====== Selected extract ======
Coming to Know our Learners in a Good Way

“It is as though the stories that are shared are doorways into many other stories… Once we enter that world with another… this can lead to many things.  One of them is change”​(Regan, 2010).​


​Imagine a different way of solving friendship problems. In a traditional school setting, teachers, leaders and resource teachers would decide what strategies and activities could work to help smooth things out. They might host a class meeting. But what if they took their students out on the land as a radical attempt to create change and (re) establish relationships?


One learning leader shared her story of just this. Her students were experiencing increasing difficulty with their group dynamic. As a possible solution, the teacher took her students out on the land for the entire day to reconnect with each other. In the beginning, there were complaints about how long the walk was, but as they continued, they developed new found camaraderie through a shared experience and a return to Indigenous ways of knowing and being. They spent time at the medicine wheel. They marveled at the animals they saw and reacquainted themselves with the land.

This story was shared in response to the Calgary Board of Education’s key pedagogical considerations:

  • There are things to be known about each student and knowing something about students has implications for teachers and leaders​
  • What is known in one context should be known in another​
  • Feedback is critical to student achievement​
  • All students can and should learn​
  • Leading and learning together

(CBE, 2015)

and the questions:

  • How do these principles align with the Indigenous perspective of our students?
======
What to work on =
1. In the article on knowing our learners, condense the paragraph beginning "One learning leader shared her story" into a bulleted list that keeps its main facts.
2. Continue the article on knowing our learners from the point where it stops.
The records have no connection to the article on knowing our learners.
====== Data extract ======
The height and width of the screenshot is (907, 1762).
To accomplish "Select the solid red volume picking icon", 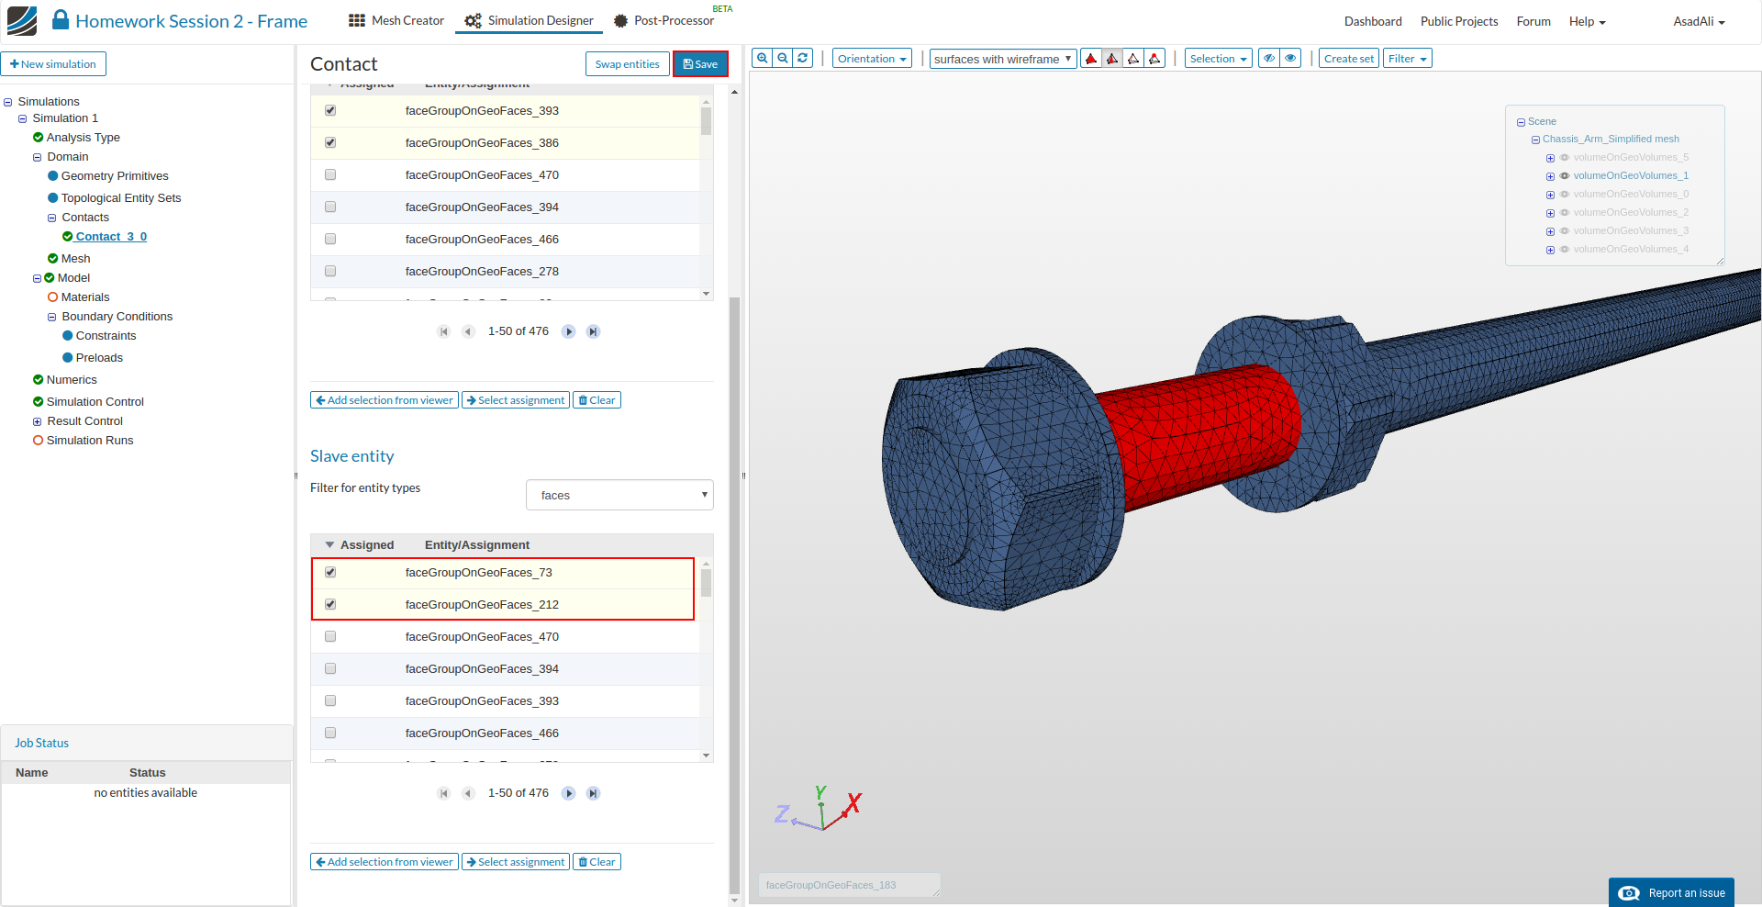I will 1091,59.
======
====== Data extract ======
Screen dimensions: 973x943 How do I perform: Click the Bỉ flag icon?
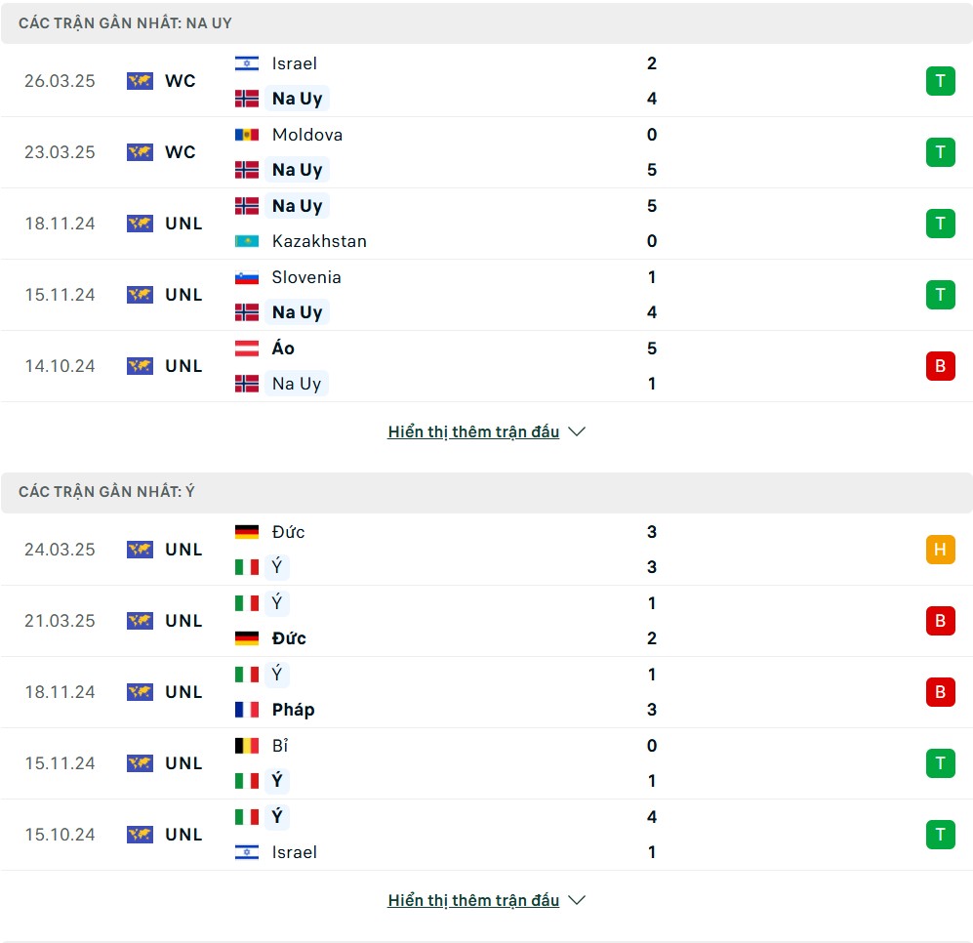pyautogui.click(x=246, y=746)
======
====== Data extract ======
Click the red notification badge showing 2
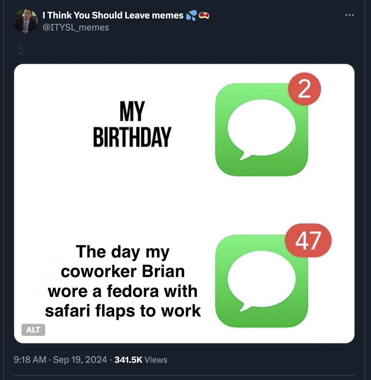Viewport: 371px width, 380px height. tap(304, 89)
======
Exercise results =
1.
- A learning leader's students were having growing difficulty with their group dynamic.
- To address this, she took them out on the land for a full day to reconnect with each other.
- They first complained about the long walk, but through the shared experience and a return to Indigenous ways of knowing and being, they developed a new camaraderie.
- They spent time at the medicine wheel, marveled at the animals they saw, and reacquainted themselves with the land.

2.
  • How does these principles impact our practice and our students?
  • What are some examples of how this principle is lived in our classroom and school community?

This educator’s story is not alone. Learning leaders shared inspiring stories of how they were coming to know their students. We heard heartfelt accounts of the importance of storytelling, holistic education, and a collaborative project to build school garden boxes. By building relationships and understanding our learners, we are helping each Aboriginal student to set and work towards learning goals with the support of educators, administrators and learning leaders.


The goal? Intentionally building resilience, perseverance, and critical thinking skills of all students in relation to stories and the land.


Calgary Board of Education (2015) Iris | Key Pedagogical Considerations. Retrieved from:

Regan, P. (2010). The Power of Apology and Testimony. In Unsettling the settler within: Indian residential schools, truth telling, and reconciliation in Canada, pp. 171-192. Vancouver/Toronto: UBC Press.